[Stored data entries]
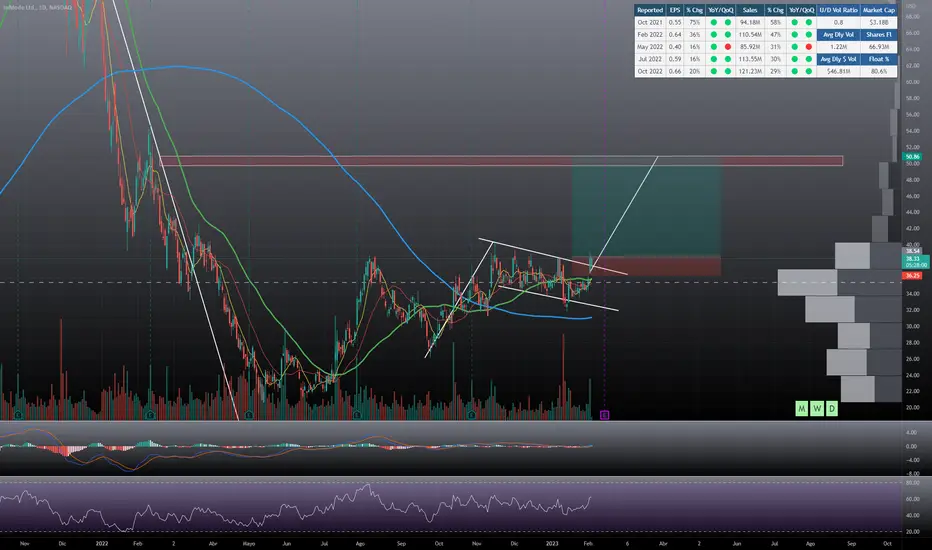The width and height of the screenshot is (932, 550).
Task: Click red Sales dot in May 2022 row
Action: pos(807,46)
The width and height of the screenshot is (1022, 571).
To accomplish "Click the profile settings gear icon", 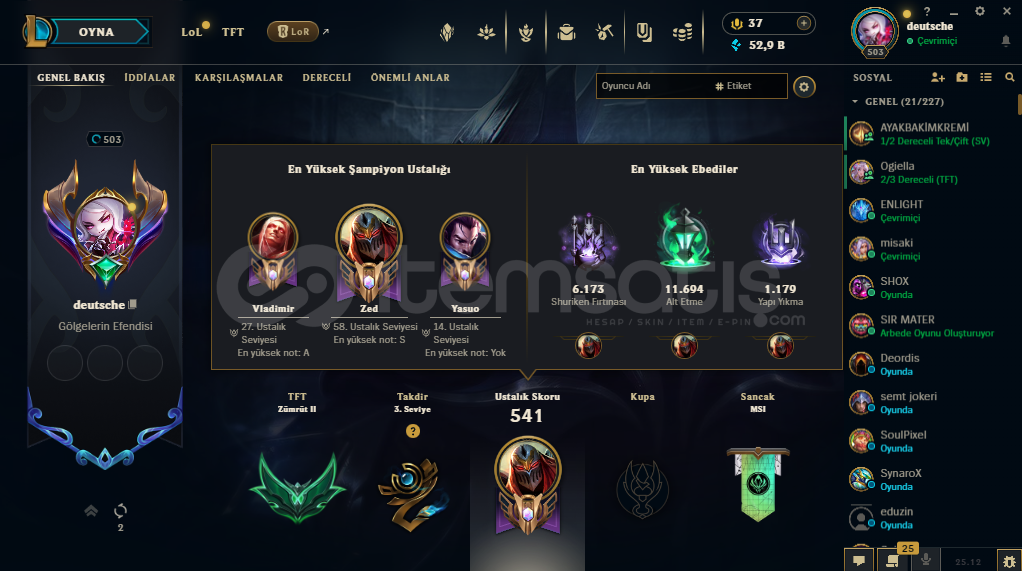I will pyautogui.click(x=804, y=87).
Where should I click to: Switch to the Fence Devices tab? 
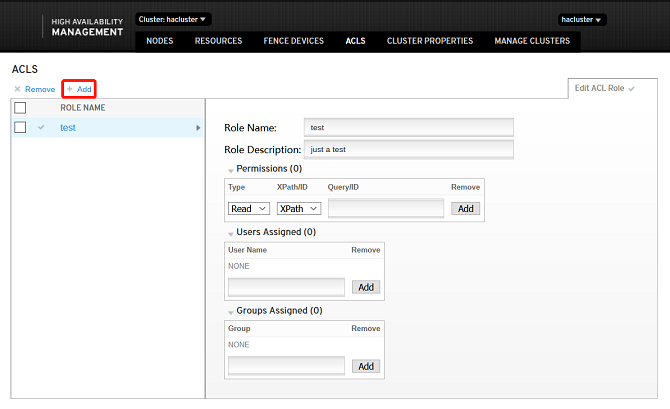293,41
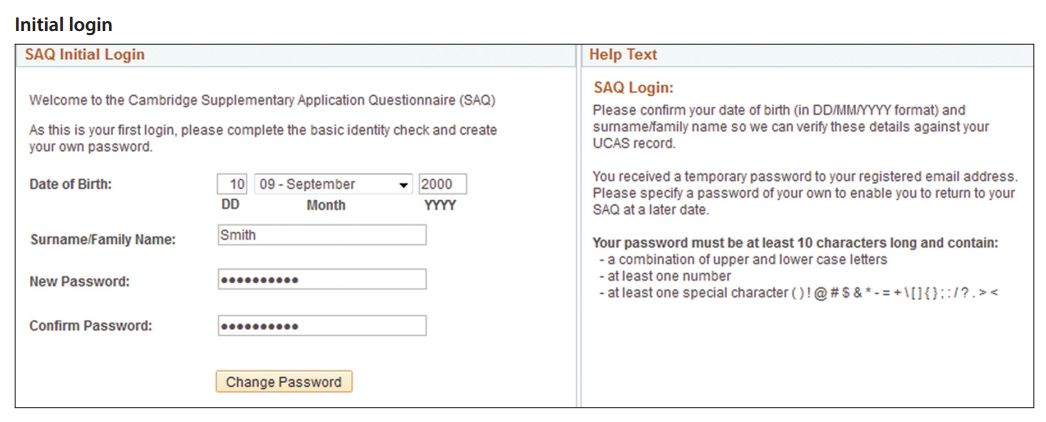
Task: Open the birth month dropdown
Action: (x=334, y=185)
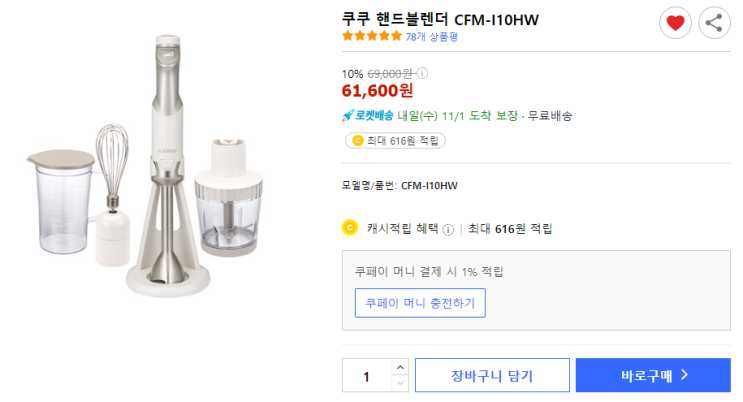Click the 61,600원 sale price
Image resolution: width=743 pixels, height=402 pixels.
click(377, 92)
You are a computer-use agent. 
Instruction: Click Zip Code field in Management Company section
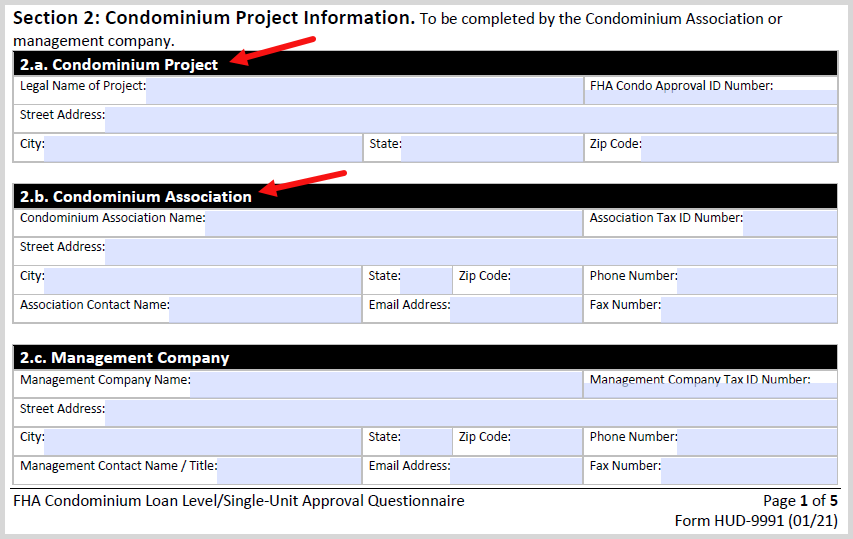[545, 441]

◆ **TASK STATEMENT**
Only the lines from the one containing "Instruction: Click Zip" through the last line of the entries above belong in the copy; reproduce them exactly and drop every picture.

◆ **RESULT FOR THIS EXERCISE**
Instruction: Click Zip Code field in Management Company section
[545, 441]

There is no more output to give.